Problem to work on:
Answer these questions from the passage on NASA's 3D printing, one line each:
1. What are the names of the two 3D printers on the space station?
2. In what year did NASA's first 3D printer reach the ISS?
3. According to Corky Clinton, what don't you want to carry to Mars?

Excerpted passage:
**********

NASA’s 3D-printing program began with making tiny wrenches and may end up building infrastructure on the moon. In between those moments, however, astronauts aboard the International Space Station are testing technology designed to make the printing process more efficient.
The space station is currently home to two 3D printers, one known as the Refabricator and another called the Additive Manufacturing Facility (AMF). A third device, the Recycler, is designed to recycle used material to save room and weight on the ISS, much like the Refabricator. Each works in a slightly different way, and astronauts are trying to determine which works best.
In addition to basics such as tools and small parts, NASA hopes that eventually the 3D printers will be able to print items that are safe for food and medical use, and someday — once the planned Artemis 1 mission is complete — could even use moon dirt as printing material.
“You want to recycle what materials you have without having to take everything with you,” says Corky Clinton, associate director for the science and technology office at NASA’s Marshall Space Flight Center in Huntsville, Ala. “You don’t want to carry 1,000 spoons to Mars.”
NASA’s first 3D printer arrived on the ISS in 2014. It joined a traditional 2D printer that astronauts use to print out mission-critical documents and personal documents such as family photos, as featured in a 2018 “Feds in the Field” video.

**********

Collected data entries:
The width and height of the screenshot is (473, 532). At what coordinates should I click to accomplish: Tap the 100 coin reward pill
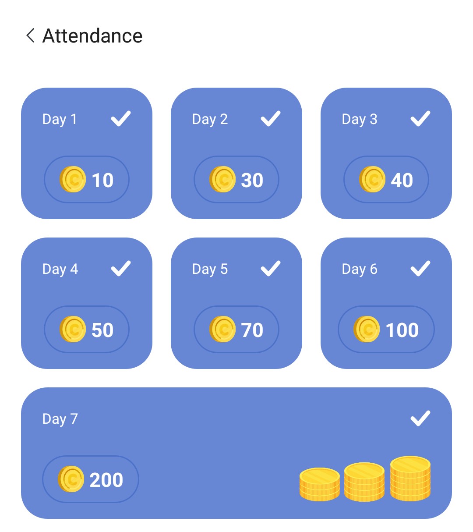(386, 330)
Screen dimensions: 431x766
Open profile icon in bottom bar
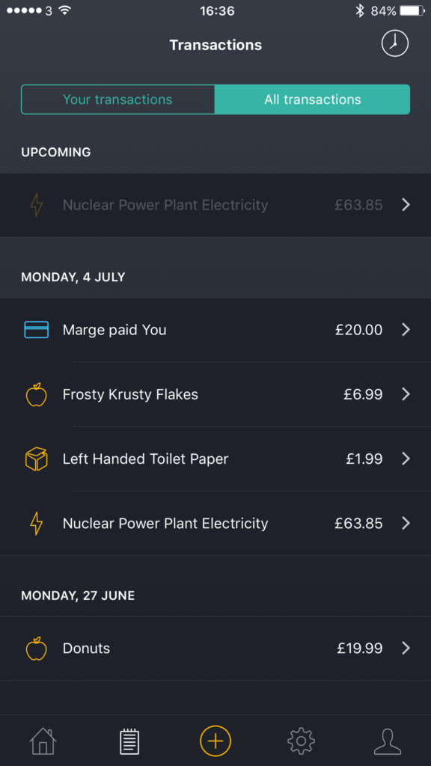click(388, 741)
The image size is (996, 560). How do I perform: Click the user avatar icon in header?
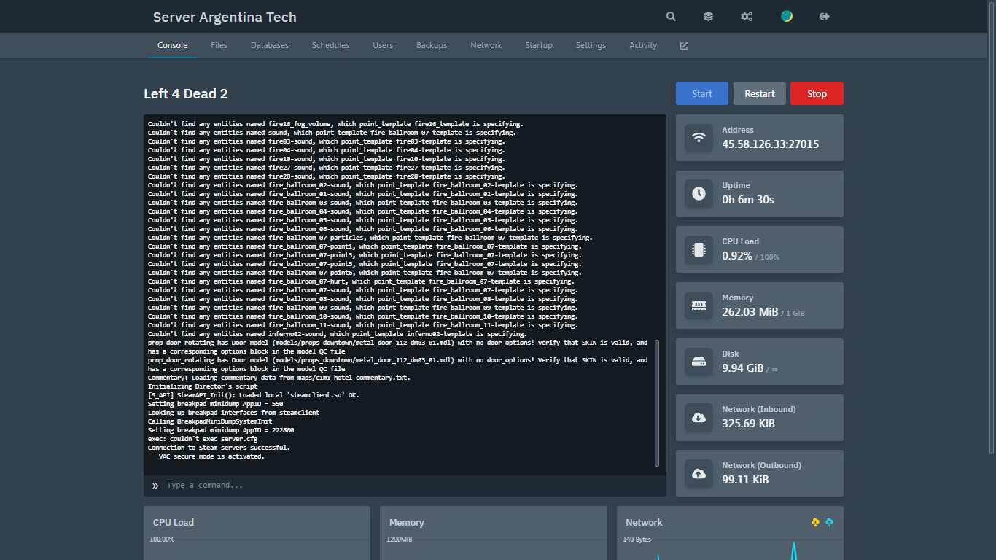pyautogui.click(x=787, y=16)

**********

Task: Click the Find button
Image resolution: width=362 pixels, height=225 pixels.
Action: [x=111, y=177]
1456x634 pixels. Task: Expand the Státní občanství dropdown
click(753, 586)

**********

The answer:
1. The Refabricator and the Additive Manufacturing Facility (AMF)
2. 2014
3. 1,000 spoons